Es imposible dudar de que tanto Mann como Proust estén ejerciendo en sus obras esa “crítica de la vida” que pedía Arnold. Su literatura, al igual que la de Hermann Broch o James Joyce y otros grandes autores contemporáneos, puede considerarse una literatura moral. Y es la posibilidad de encontrar otra respuesta ante el problema de la nada la que los obliga a detenerse en lo que podíamos llamar la dimensión estética, esa dimensión que acepta tácitamente, como señala Adorno, el “desencanto del mundo”. Uno de los más altos atributos de Robert Musil es que su obra intenta desarrollarse a partir de esta última avanzada del espíritu y busca una respuesta desde más allá de ella. En este sentido, podemos afirmar que Musil da un paso adelante –o al menos, intenta darlo.

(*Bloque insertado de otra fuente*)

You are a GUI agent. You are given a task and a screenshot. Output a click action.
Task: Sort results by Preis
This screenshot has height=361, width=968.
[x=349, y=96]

La intención última de la obra de Musil, cuya suma y culminación es la monumental novela El hombre sin cualidades, que absorbe y encierra todas sus demás creaciones sin despojarlas de su valor independiente, está ligada a esa búsqueda de un sentido para la vida de los hombres de la que habla Leavis. En sus cuadernos de notas y en la misma novela Musil lo afirma con absoluta claridad. “Expongo mi caso —dice en uno de sus cuadernos—, aunque sé que sólo es parte de la verdad, y lo expondría igualmente si supiera que era falso, porque ciertos errores son estaciones en el camino de la verdad”. Y en el transcurso de la novela, Ulrich, su protagonista, piensa que “sólo hay una pregunta que realmente merece pensarse, y esa pregunta es cuál es la vida auténtica”.